Pick out and copy every line of the items below that contains the string "width". Case counts.

START THE INPUT

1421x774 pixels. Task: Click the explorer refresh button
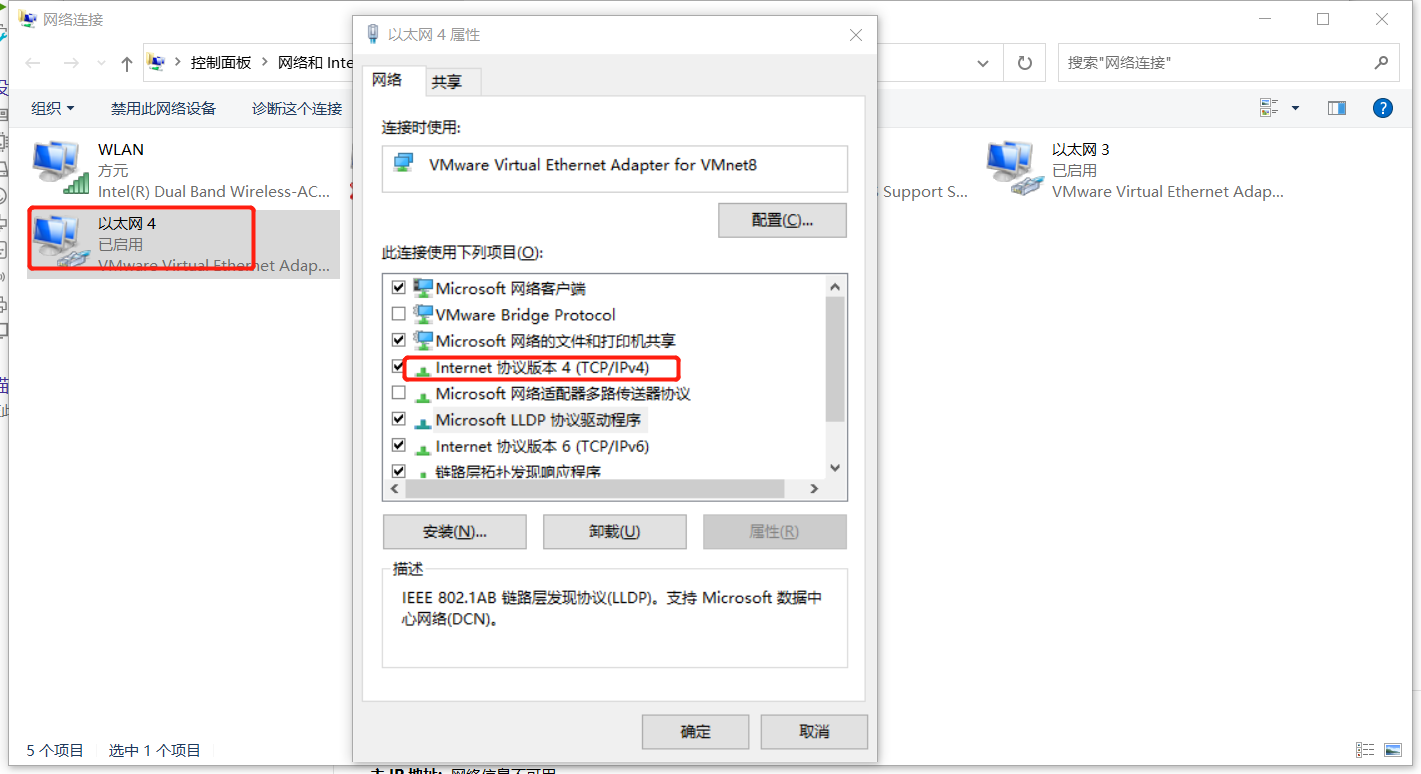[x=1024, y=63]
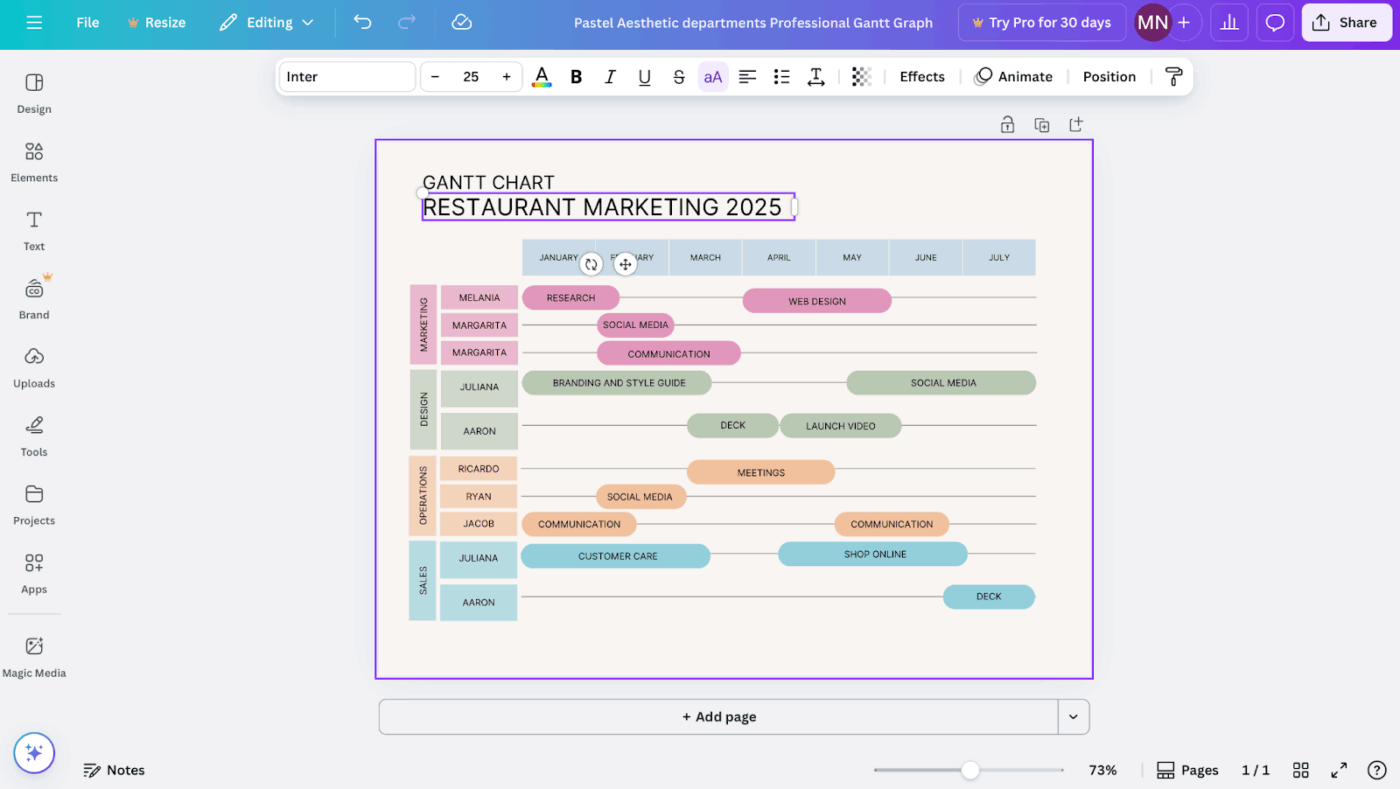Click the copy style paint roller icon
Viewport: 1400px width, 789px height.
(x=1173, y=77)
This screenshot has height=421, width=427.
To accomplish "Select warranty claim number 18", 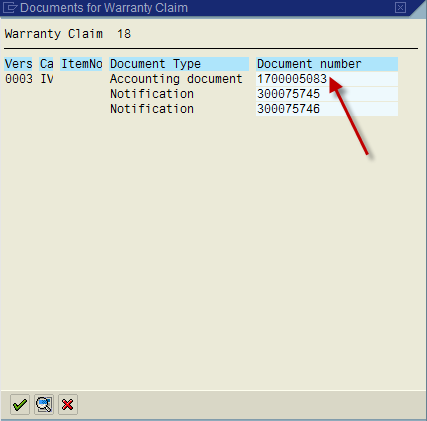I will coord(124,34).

END THE INPUT

**ANSWER:**
Viewport: 1400px width, 789px height.
This screenshot has height=421, width=427.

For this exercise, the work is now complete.